--- EXTRACTED MATERIAL ---
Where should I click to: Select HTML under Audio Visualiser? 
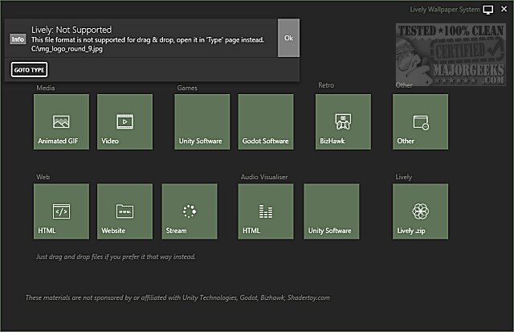(x=266, y=211)
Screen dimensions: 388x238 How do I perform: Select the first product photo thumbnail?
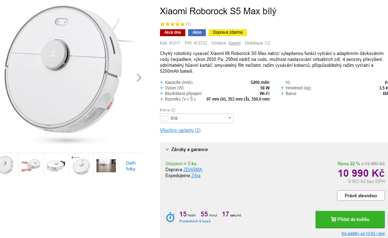tap(8, 165)
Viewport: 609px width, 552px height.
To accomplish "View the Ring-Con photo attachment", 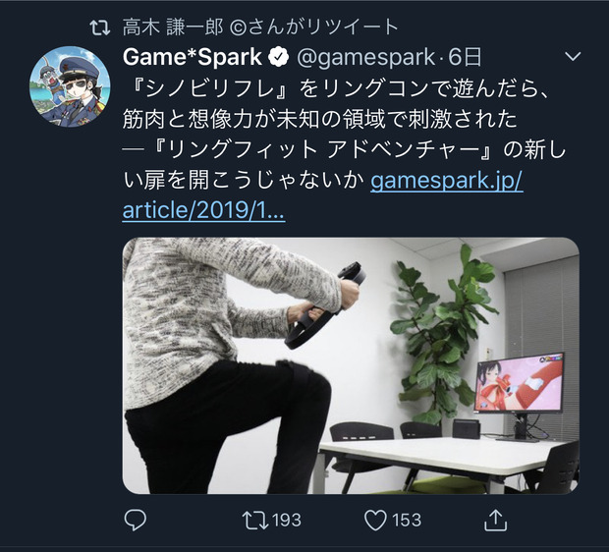I will coord(351,365).
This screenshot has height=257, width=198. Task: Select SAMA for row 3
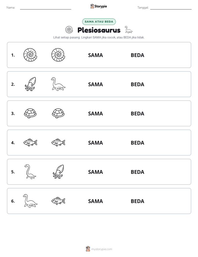pos(96,113)
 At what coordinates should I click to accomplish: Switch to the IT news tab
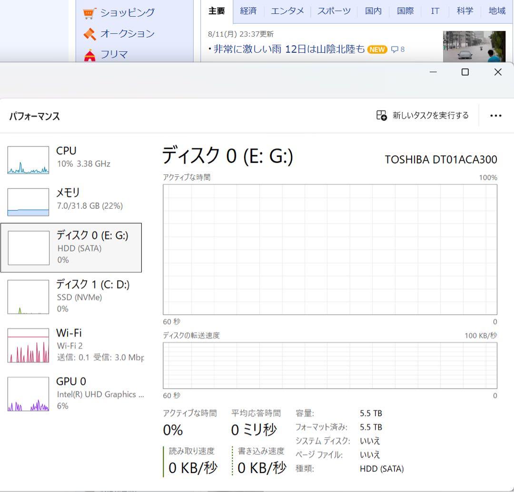435,11
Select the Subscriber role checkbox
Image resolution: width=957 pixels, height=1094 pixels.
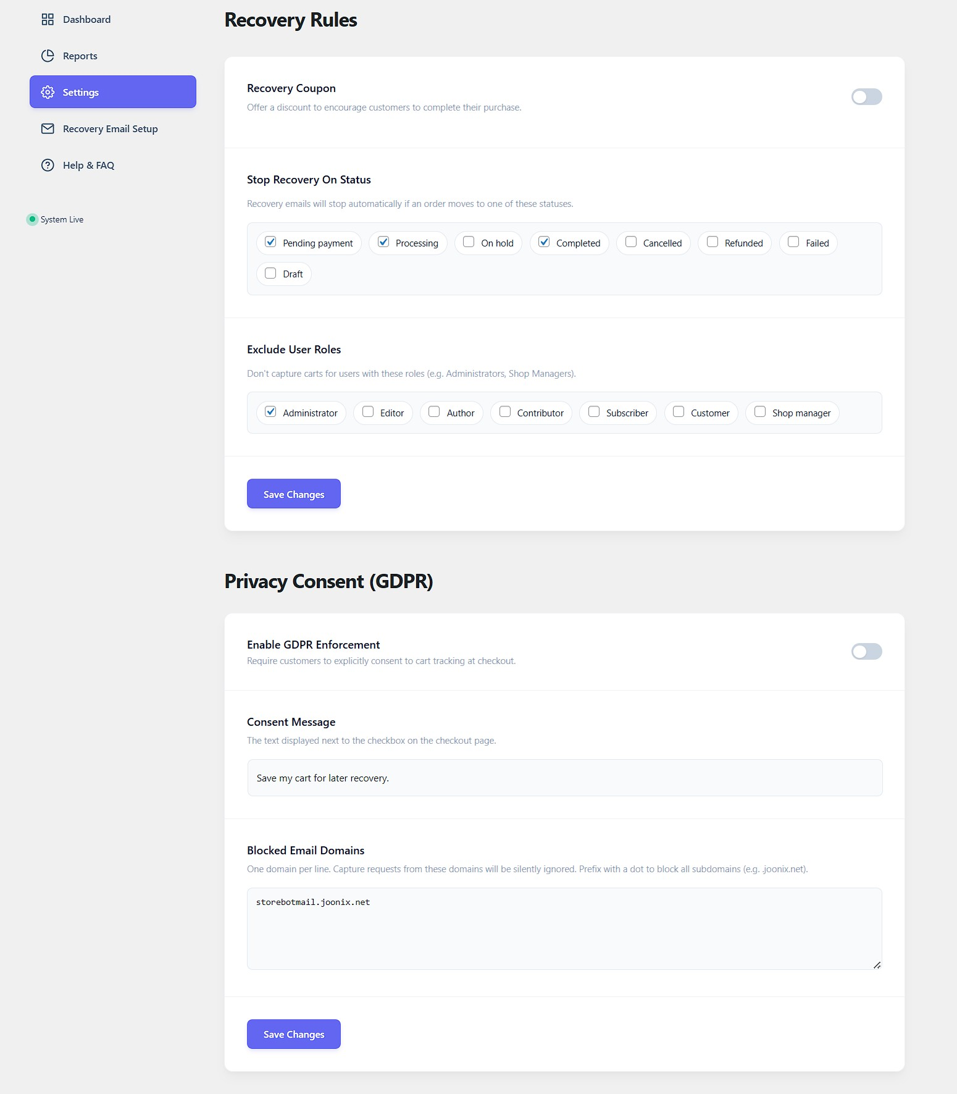(593, 411)
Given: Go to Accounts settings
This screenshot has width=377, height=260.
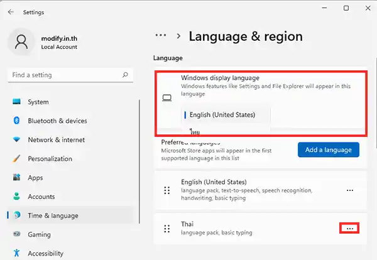Looking at the screenshot, I should point(41,197).
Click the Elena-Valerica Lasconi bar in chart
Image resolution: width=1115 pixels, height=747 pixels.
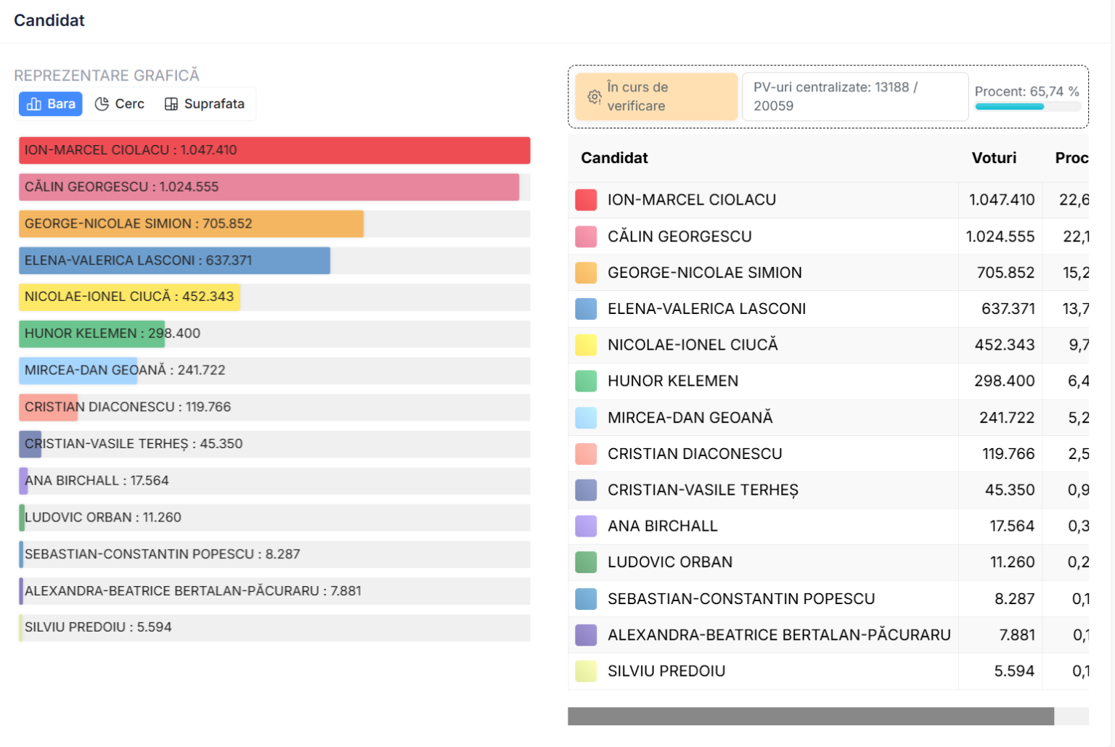point(174,260)
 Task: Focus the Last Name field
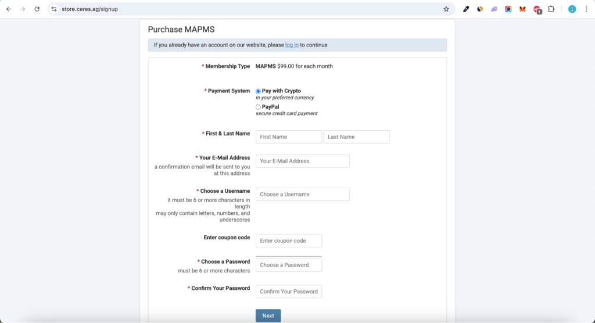pyautogui.click(x=357, y=137)
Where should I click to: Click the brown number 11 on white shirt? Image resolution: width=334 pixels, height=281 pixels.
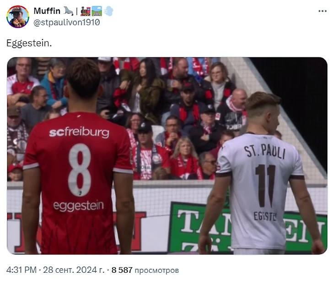[x=265, y=186]
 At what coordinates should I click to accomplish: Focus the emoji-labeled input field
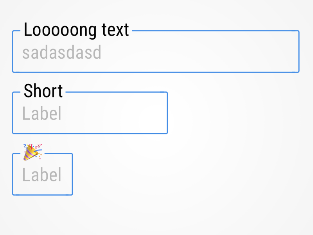tap(43, 174)
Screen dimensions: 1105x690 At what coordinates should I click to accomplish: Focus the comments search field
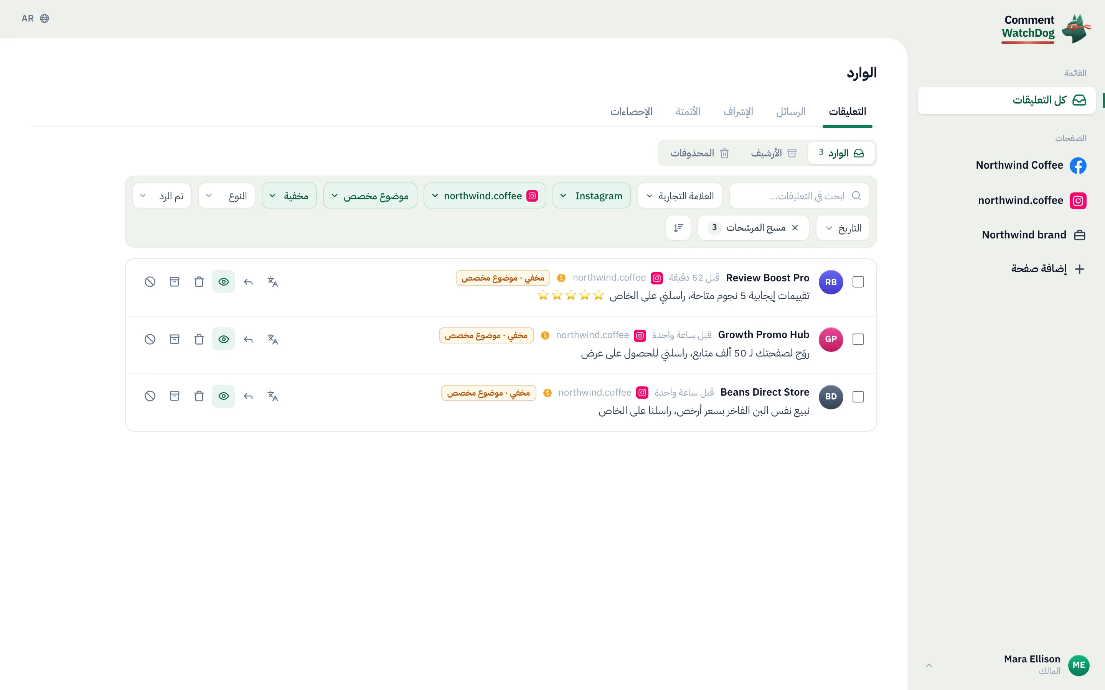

--- THE PROBLEM ---
Would you please reproduce the entries above, starting at the line with "Image resolution: width=957" and stopping after the line with "Click the Elena-Valerica Lasconi bar in chart"? Omit any pictures.

--- SOLUTION TO THIS EXERCISE ---
Image resolution: width=957 pixels, height=1094 pixels.
(593, 411)
Given: Go to Accounts settings
This screenshot has width=377, height=260.
Looking at the screenshot, I should point(41,197).
Click the Elena-Valerica Lasconi bar in chart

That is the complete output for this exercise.